• **PASSAGE GIVEN**:
Begin
Data Virtualization main image

Data Virtualization

As we saw in our previous articles What can Big Data do for BI? and What can Cloud do for BI and Big Data?, the combination of Big Data, Cloud and Advanced Analytics can be very helpful to tackle new use cases that traditional Business Intelligence cannot handle on its own.

 

In this article we will explain what Data Virtualization (DV) is and what makes it different from traditional BI; we will also have a look at some use cases and some of the most popular DV vendors.

 

1. Introduction to Data Virtualization

 

Data Virtualization (DV) is a data integration technology for Business Intelligence. Although it has been around for more than 20 years, it is only now that more and more corporations are starting to use it as a workaround to Extract-Transform-Load (ETLs) and data warehousing in areas such as Business Intelligence Analytics (BIA), application development and Big Data.

 

The main purpose of data virtualization is to provide a unified, abstracted and encapsulated view of the data coming from a single or heterogeneous set of data sources, while the data remains in place, so you can create analytical dashboards with valuable information.
End
• **CHALLENGE 1**: Copy the text and item-location entries below word for word, covering every one of them.

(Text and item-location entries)
Begin
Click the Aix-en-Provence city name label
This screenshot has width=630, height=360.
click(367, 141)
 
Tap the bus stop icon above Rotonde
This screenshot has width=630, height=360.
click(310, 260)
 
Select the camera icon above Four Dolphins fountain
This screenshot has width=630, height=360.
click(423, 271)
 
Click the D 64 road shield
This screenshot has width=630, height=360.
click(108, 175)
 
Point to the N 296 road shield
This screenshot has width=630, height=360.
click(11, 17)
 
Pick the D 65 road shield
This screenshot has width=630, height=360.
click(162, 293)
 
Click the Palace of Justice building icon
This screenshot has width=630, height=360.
End
• **CHALLENGE 2**: Summarize the passage on data virtualization in two sentences.

• **TASK OUTPUT 1**:
Click the Aix-en-Provence city name label
This screenshot has width=630, height=360.
click(367, 141)
 
Tap the bus stop icon above Rotonde
This screenshot has width=630, height=360.
click(310, 260)
 
Select the camera icon above Four Dolphins fountain
This screenshot has width=630, height=360.
click(423, 271)
 
Click the D 64 road shield
This screenshot has width=630, height=360.
click(108, 175)
 
Point to the N 296 road shield
This screenshot has width=630, height=360.
click(11, 17)
 
Pick the D 65 road shield
This screenshot has width=630, height=360.
click(162, 293)
 
Click the Palace of Justice building icon
This screenshot has width=630, height=360.

• **TASK OUTPUT 2**: Data virtualization is a data integration technology for Business Intelligence that has existed for more than 20 years, but only now are more corporations using it as a workaround to ETL and data warehousing. Its main purpose is to provide a unified, abstracted and encapsulated view of data from one or many heterogeneous sources while the data stays in place, so that analytical dashboards can be built.